• _What to do_
[a] In the review excerpt, which Chinese terms does the reviewer give as examples of ones that are sometimes italicized?
[b] Pick up the review excerpt on Daoist emotional philosophy and affective computing right after its final line and keep writing.

• _Passage given_
§

The abstract is confusing and overly technical. It attempts to compress the entire argument—including methodology, case study details, and technical terminology (CDT, HCAIT, shouzhong)—into a single dense paragraph, Lacks a clear statement of the paper’s original contribution to either Daoist studies or affective computing ethics. 

The manuscript exhibits numerous and serious formatting inconsistencies: •Inconsistent treatment of Chinese terms: sometimes italicized (wuwei, qing), sometimes not (shouzhong, xinzhai) •No clear policy on romanization vs. italics for technical vs. philosophical terms •Mixed italicization of Western philosophical terms The entire bibliography need to be rewritten 

Author Response

1. “The literature review on Daoist emotional philosophy is superficial; major voices missing (Virág, Moeller, Ziporyn, Brindley…).”

Response: This commentary is most pertinent, as the author has expanded the literature on Daoist emotional philosophy by incorporating Chinese sources to underpin the article's theoretical framework. 

Revisions made: Added engagement with major contemporary English-language scholarship, including:

Livia Kohn (Sitting in Oblivion, Sitting in Forgetfulness);Pregadio (Seal of the Unity of the Three)

§

• _Listing_
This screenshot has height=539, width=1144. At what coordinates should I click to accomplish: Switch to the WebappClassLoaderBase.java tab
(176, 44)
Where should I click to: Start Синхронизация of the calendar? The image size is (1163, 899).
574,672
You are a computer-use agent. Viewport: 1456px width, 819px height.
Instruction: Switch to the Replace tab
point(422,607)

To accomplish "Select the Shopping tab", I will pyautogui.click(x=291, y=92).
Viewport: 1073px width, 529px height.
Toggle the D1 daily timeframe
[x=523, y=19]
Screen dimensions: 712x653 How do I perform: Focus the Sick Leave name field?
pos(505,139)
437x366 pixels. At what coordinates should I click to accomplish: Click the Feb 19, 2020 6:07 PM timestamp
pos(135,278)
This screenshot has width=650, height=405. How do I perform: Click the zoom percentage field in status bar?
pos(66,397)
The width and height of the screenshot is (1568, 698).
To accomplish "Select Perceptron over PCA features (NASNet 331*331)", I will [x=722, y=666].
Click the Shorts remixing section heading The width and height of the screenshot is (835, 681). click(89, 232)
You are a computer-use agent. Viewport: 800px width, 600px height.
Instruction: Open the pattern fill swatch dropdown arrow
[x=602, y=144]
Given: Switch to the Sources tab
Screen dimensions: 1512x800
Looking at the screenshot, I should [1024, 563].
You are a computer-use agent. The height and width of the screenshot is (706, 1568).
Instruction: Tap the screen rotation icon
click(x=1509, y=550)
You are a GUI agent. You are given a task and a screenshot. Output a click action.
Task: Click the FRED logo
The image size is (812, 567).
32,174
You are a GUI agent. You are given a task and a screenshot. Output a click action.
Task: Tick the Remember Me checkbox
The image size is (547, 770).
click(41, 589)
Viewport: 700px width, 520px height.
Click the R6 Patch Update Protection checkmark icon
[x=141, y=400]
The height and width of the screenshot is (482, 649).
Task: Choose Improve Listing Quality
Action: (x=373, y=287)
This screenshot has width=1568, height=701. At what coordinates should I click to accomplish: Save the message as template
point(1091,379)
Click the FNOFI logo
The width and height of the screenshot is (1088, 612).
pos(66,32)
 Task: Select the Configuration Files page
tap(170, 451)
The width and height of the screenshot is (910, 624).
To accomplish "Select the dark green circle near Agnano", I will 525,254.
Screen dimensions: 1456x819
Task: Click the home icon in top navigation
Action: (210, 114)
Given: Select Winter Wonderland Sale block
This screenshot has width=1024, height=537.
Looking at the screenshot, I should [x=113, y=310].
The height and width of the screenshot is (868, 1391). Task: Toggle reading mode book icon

§

• _Answers_
[a] Wuwei and qing.

[b]
Wang, S. (2007). Zhuangzi jiao quan(庄子校诠)
Chen, G. (2016). Zhuangzi jin zhu jin yi(庄子今注今译)
Liu, Xiaogan. (1994). Classifying the Zhuangzi Chapters. Ann Arbor. 

These texts provide the basis for new chapters, significantly strengthening the foundations of the Daoist theoretical system.

2. “Only Watson (1968) and Legge (1891) are cited; need modern critical editions and textual debates.”

Response: Agreed. The revised manuscript now integrates modern philological scholarship.

Revisions made:
A new paragraph has been added at the beginning of Section Two, “The Basic Paradigm of Daoist Emotions”, to analyse Daoist emotional theory:

Daoist affective philosophy is rooted in a distinctive cultural–intellectual milieu that emphasizes harmony with nature, inner self-regulation, and the transcendence of worldly constraints. In many respects it differs sharply from Western emotional frameworks, while still offering points of contact for productive dialogue. At its center lies a broadly naturalistic orientation: our innate, unforced, and authentic affective stirrings—the guqing (故情) that Zhuangzi describes—are seen as spontaneous expressions of the Dao. The ideal is not the elimination of emotion, but its purification from utilitarian calculation and social conditioning, allowing it to flow naturally in attunement with changing life circumstances. As the Zhuangzi teaches, one should “have no praise and no blame, be dragon when needed and snake when needed, transform with the times without clinging to any single form”(Zhuangzi,1968). This points toward an emotional paradigm grounded in spontaneous responsiveness to the world, distanced from instrumental striving or socially scripted performance.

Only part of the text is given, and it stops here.